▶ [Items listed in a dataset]
──────

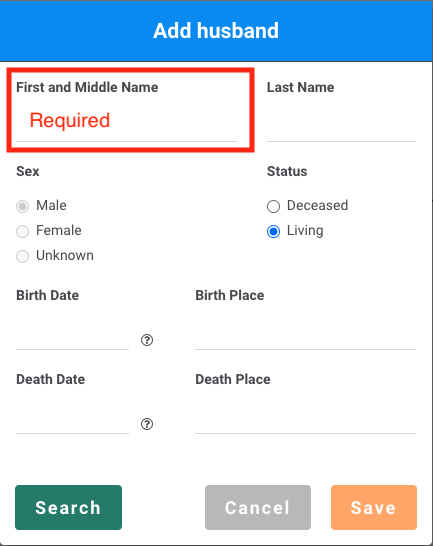Click the Sex section label

pos(28,171)
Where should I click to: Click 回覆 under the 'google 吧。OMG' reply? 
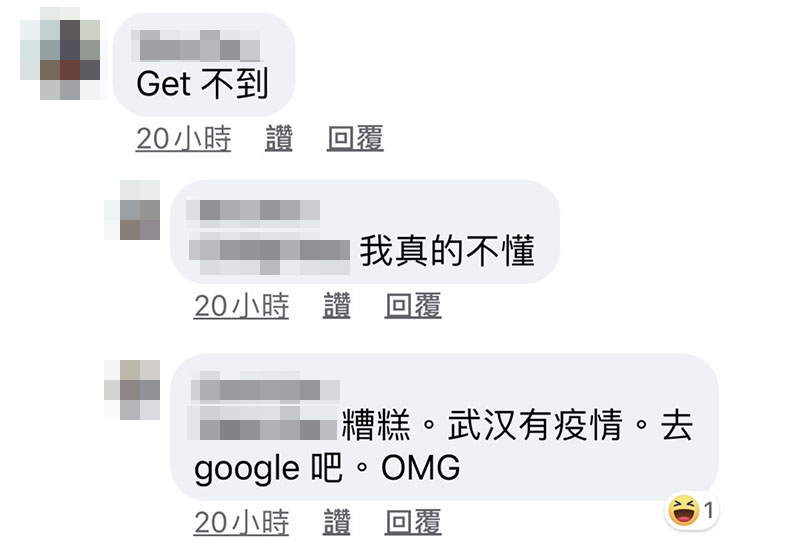(x=413, y=522)
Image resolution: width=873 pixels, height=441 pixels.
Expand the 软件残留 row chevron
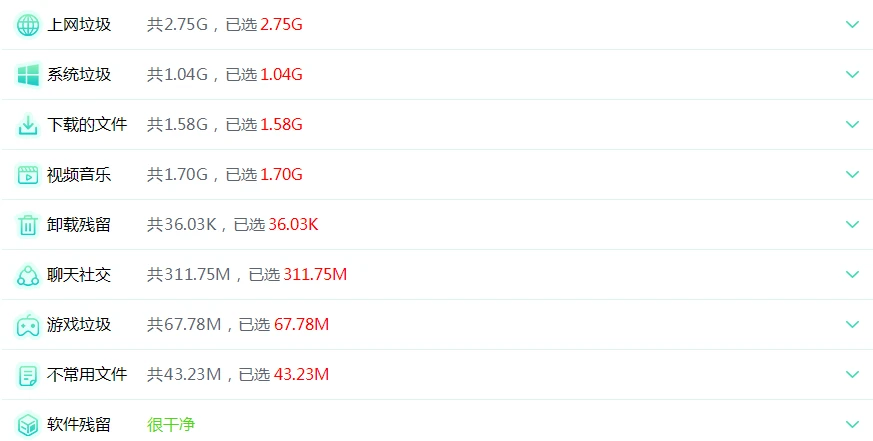click(x=852, y=425)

──────

▶ [What the task asks] Quote verbatim every line starting at the line that contains "Where should I" and ending with the last line of the records; omit all pictures.

▶ [Task answer]
Where should I click to: Click 回覆 under the 'google 吧。OMG' reply? 
(x=413, y=522)
Image resolution: width=873 pixels, height=441 pixels.
Expand the 软件残留 row chevron
click(x=852, y=425)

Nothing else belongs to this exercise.